Sanihelp.it – Il 93 per cento della comunicazione che si stabilisce fra medico e paziente è di tipo non verbale, in cui posture del volto e movimenti inconsci possono tradire le parole rivelando ciò che le parti pensano veramente. Capire la mimica facciale e i messaggi impliciti può aiutare a rafforzare il rapporto fra chi cura e chi è curato – specie se il paziente è un bambino e il tramite col pediatra è la sua mamma – e influenzare positivamente l’esito della terapia.
Con questi due obiettivi in mente, pediatri esperti e specializzandi dell’IRCCS materno-infantile Burlo Garofolo di Trieste hanno acconsentito a essere ripresi – contemporaneamente ai genitori dei loro piccoli pazienti – durante alcuni incontri ambulatorali. I filmati sono stati poi analizzati usando il sistema FACS (Facial Action Coding System), ideato da due ricercatori statunitensi, che decodifica le espressioni facciali associandole a emozioni specifiche, le quali vengono registrate con cambiamenti dei muscoli della fronte, delle sopracciglia, delle palpebre, delle guance, del naso, delle labbra e del mento.
Dai filmati è emerso che le pediatre donne sono più inclini al sorriso mentre i pediatri uomini, specie se giovani, tendono a esprimere perplessità, scetticismo o sorpresa. Tutte modalità di comunicazione che, agli occhi del genitore, spesso risultano fonte di inquietudine.
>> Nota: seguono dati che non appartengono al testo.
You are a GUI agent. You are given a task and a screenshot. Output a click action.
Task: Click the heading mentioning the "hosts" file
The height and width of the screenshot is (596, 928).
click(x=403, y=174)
Da parte dei genitori, la partecipazione emotiva è stata evidente e tra le reazioni immediate durante il colloquio con il medico sono stati registrati sorrisi, ansia e sorpresa. Nella maggior parte dei casi, il genitore si congedava dal medico con un sorriso sincero.
Si tratta del primo studio del genere realizzato in Italia. I risultati hanno permesso ai pediatri di introdurre nella comunicazione non verbale specifici accorgimenti.
Agendo su gesti, espressione del volto e tono di voce è possibile infatti migliorare la relazione interpersonale che si instaura fra pediatra e genitore portando quest’ultimo a fidarsi maggiormente dello specialista, inducendolo ad aprirsi in fase di descrizione del problema e portandolo a seguire più scrupolosamente le indicazioni terapeutiche.
Al contrario, alcuni atteggiamenti andrebbero evitati: per esempio, tenere le braccia incrociate sul petto, guardare il paziente con poca empatia o, viceversa, fissarlo con troppa insistenza.
Il lavoro è stato pubblicato sulla rivista Medico e Bambino, ma la ricerca sta proseguendo in tutto il Friuli Venezia Giulia.